Elle reprend sa quête de la découverte de l’autre dans l’épisode de la pâtisserie de Palerme ou des musiciens de Kazan rencontrés à Die et nous offre des pages caractéristiques de son art, de sa capacité de poète qui rapproche ce qui apparemment est éloigné dans le temps ou l’espace, voire dans des domaines divers, par des métaphores ou des sauts que je ne qualifierai pas de coq-à-l’âne, mais de mousse au vin.

Enfin de brefs instantanés ou des méditations parsèment le recueil, traitant aussi bien De ciseaux et de cheveux que De midi à quatorze heures. N’allez pas croire qu’elle les coupe en quatre ou cherche de midi à quatorze heures, non, il y a une fraîcheur, une légèreté, une grâce même qui apparaît sous les mots les plus rares, les impressions les plus originales, un humour, parfois caustique, qui engendrent un réel bonheur chez le lecteur.

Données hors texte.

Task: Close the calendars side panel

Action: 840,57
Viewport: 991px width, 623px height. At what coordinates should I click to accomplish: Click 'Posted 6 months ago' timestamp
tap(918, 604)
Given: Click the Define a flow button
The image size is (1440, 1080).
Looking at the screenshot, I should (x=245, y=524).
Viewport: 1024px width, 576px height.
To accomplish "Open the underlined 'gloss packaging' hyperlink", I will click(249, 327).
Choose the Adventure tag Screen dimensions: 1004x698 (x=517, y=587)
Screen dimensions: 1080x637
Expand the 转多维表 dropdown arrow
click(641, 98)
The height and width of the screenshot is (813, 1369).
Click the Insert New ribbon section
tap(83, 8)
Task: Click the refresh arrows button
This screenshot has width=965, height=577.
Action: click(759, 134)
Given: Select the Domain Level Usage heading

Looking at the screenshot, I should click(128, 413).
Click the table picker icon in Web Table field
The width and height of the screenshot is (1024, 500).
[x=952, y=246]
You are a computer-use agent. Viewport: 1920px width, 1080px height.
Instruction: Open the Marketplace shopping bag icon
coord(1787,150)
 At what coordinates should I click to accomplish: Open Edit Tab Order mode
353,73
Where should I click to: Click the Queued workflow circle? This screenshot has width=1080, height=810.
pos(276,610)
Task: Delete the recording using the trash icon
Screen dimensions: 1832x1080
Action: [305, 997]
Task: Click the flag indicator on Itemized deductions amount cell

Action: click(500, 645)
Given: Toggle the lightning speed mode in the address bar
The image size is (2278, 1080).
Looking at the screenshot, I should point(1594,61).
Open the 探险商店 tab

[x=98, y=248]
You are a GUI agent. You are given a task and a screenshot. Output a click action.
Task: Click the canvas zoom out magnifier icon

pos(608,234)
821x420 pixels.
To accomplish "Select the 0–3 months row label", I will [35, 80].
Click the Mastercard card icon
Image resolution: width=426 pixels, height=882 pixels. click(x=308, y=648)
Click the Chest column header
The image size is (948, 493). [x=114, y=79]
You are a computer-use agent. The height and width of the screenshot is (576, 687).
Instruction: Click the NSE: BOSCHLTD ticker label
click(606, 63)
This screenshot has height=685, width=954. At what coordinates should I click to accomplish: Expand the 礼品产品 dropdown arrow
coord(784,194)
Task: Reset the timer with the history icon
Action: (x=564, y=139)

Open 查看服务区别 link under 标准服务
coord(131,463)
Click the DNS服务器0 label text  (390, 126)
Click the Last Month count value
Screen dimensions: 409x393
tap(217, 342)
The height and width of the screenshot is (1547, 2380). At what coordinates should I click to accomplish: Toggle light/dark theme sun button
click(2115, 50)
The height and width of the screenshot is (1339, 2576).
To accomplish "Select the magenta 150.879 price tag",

Corinne Desarzens est pour moi le meilleur exemple de liberté littéraire dans ce pays, car elle réussit (et essaie, ce qui n’est pas le cas de la plupart) à embrasser le monde dans sa diversité et sa richesse, les sciences naturelles, la cuisine, la vie quotidienne, les paysages, l’histoire de l’art, la musique, le cinéma, la littérature (quelle dévoreuse), les livres et les medias, l’actualité, dans une fringale qu’elle restitue et interprète avec un ton, une poésie, une écriture singulière et, ma fois, accessible, même sans le dictionnaire. Mais il est permis d’y recourir…

P.Y.L.

Corinne Desarzens. Le Verbe être et les secrets du caramel. L’Aire, 2006. 174 pages.